Intel Buys McAfee
It’s another example of a large non-security company buying a security company. I’ve been talking about this sort of thing for two and a half years:
It’s not consolidation as we’re used to. In the security industry, there are waves of consolidation, you know, big companies scoop up little companies and then there’s lots of consolidation. You’ve got Symantec and Network Associates that way. And then you have “best of breed” where a lot of little companies spring up doing one thing well and then you cobble together a suite yourself. What we’re going to see is consolidation of non-security companies buying security companies. So, remember, if security is going to no longer be an end-user component, companies that do things that are actually useful are going to need to provide security. So, we’re seeing Microsoft buying security companies, we’re seeing IBM Global Services buy security companies, my company was purchased by BT, another massive global outsourcer. So, that sort of consolidation we are seeing, it’s not consolidation of security; it’s really the absorption of security into more general IT products and services.
EDITED TO ADD (8/19): Here’s something else I wrote about the general trend, from 2007.

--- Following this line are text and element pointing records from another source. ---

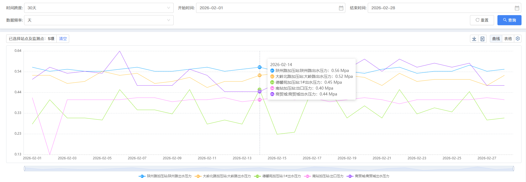The image size is (526, 182).
Task: Click 清空 to clear selected stations
Action: tap(63, 39)
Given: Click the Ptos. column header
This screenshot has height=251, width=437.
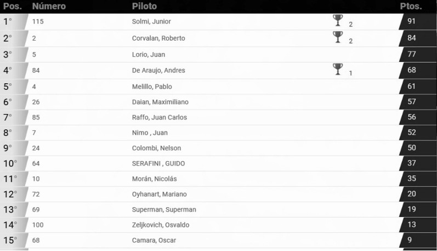Looking at the screenshot, I should pos(411,7).
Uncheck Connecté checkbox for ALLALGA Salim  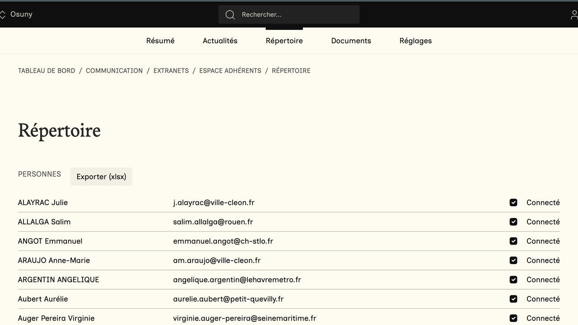(513, 222)
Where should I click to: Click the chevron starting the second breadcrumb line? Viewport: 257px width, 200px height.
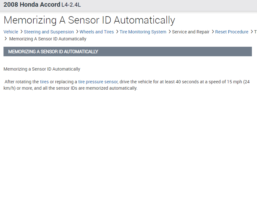[x=6, y=39]
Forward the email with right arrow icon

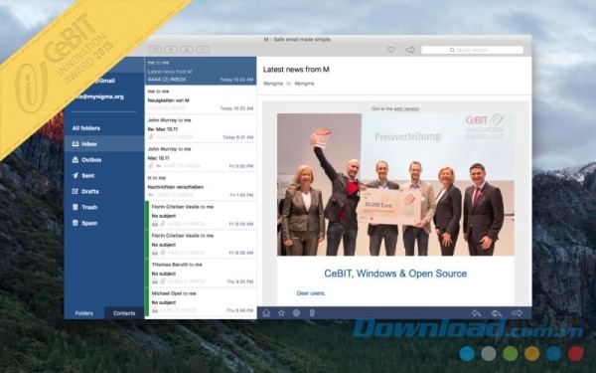pos(517,313)
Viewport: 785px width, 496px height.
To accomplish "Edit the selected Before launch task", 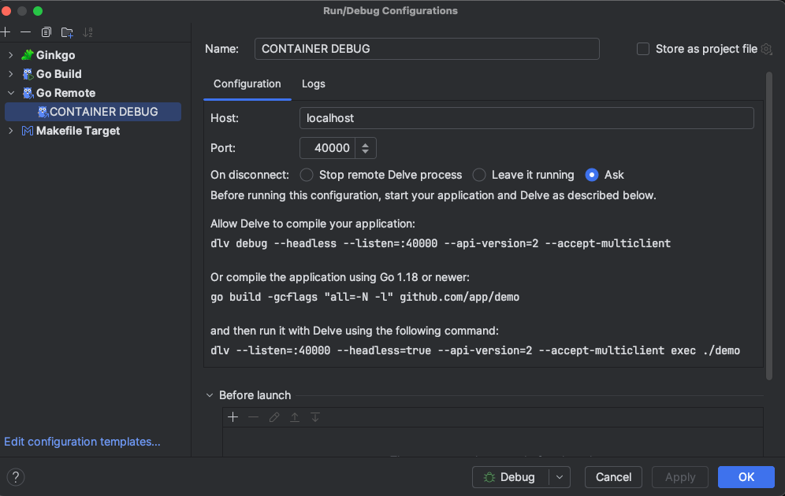I will (x=273, y=417).
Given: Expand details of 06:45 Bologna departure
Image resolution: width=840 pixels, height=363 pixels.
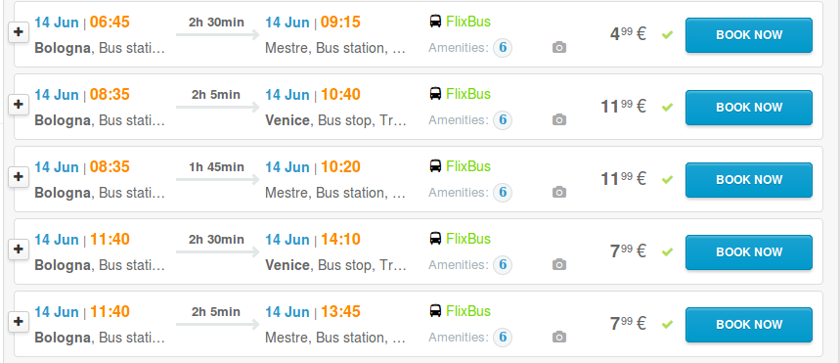Looking at the screenshot, I should 19,32.
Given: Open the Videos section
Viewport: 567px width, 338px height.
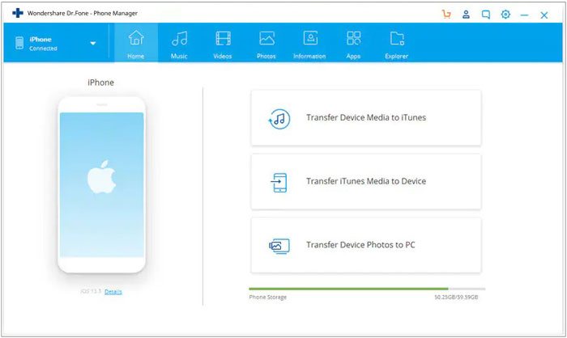Looking at the screenshot, I should tap(223, 39).
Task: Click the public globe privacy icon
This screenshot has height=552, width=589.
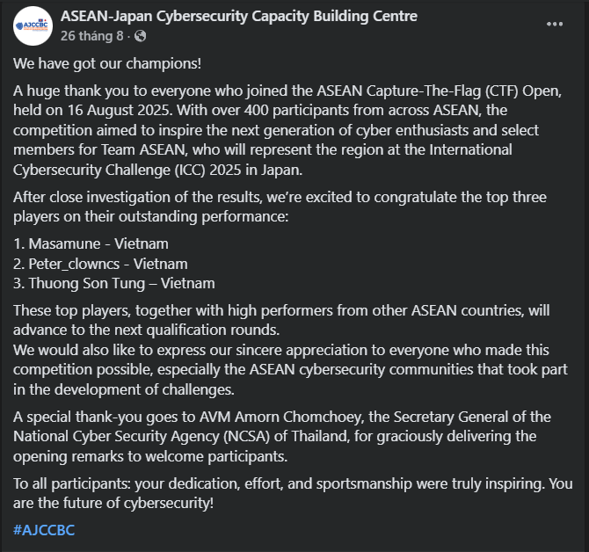Action: (x=141, y=36)

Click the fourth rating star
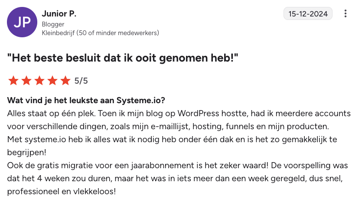pos(52,81)
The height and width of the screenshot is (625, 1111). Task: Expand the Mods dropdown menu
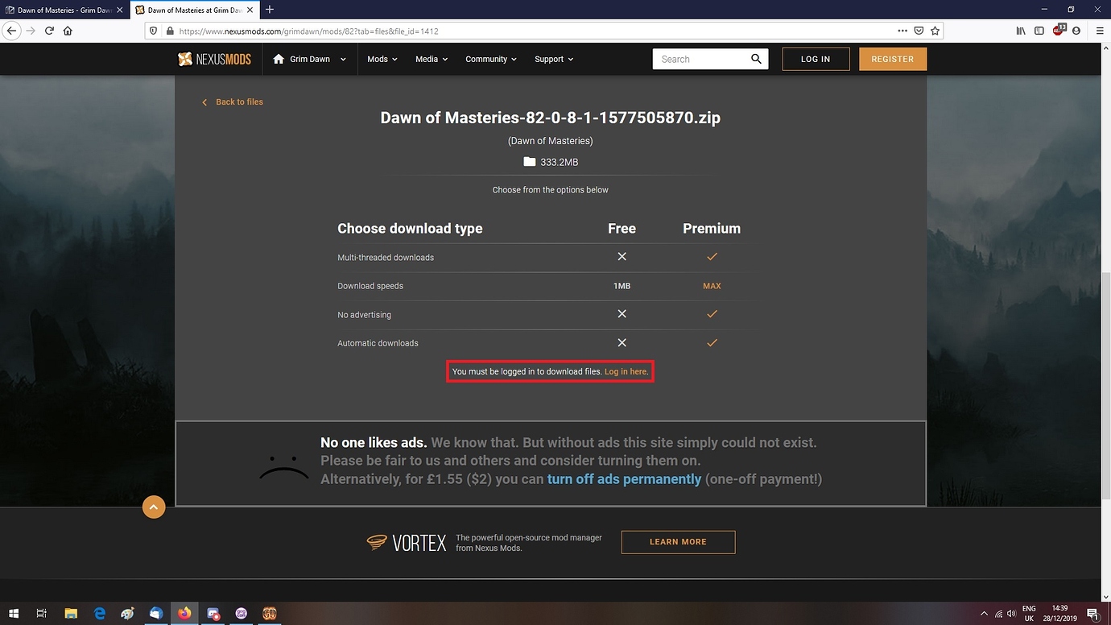tap(382, 58)
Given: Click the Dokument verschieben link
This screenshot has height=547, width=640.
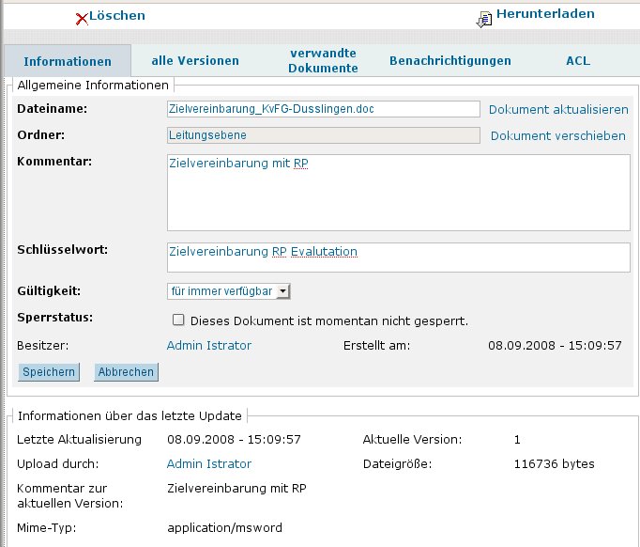Looking at the screenshot, I should (558, 135).
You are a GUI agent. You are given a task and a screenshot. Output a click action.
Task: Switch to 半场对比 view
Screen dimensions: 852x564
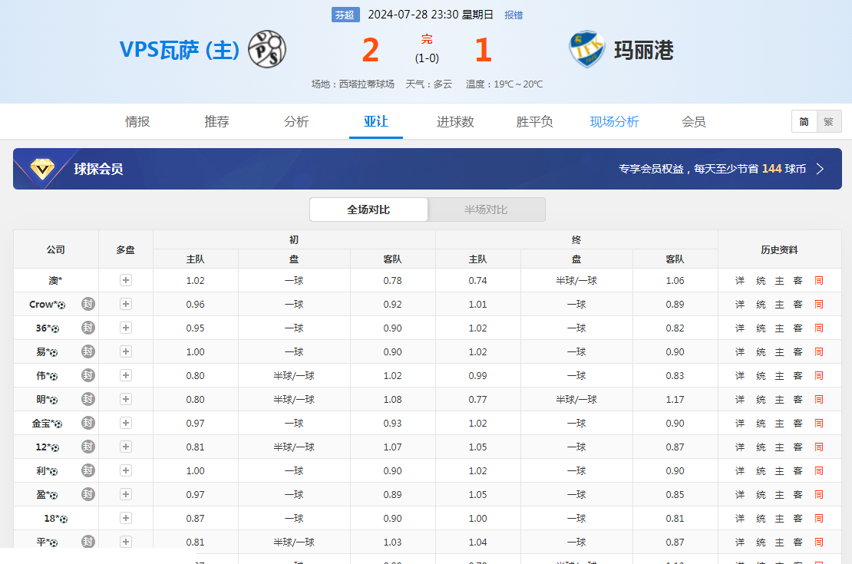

Clive Robinson • August 19, 2010 11:00 AM
I suspect that we are seeing the normal Breadth after Depth cycle.
As a technology starts you see the initial players opening a new vertical niche within the broader scope of the technology.
As the niches drill down they appear to start running out of steam from an outsiders perspective.
The organisations thatt have obtained a larger market share start to see the same “slow down” so start to broaden out their activities either by internal development or by buying in. Historicaly it was internal (see IBM) in more modern times where companies buy in repackage and sell of organisational units it is faster to buy in.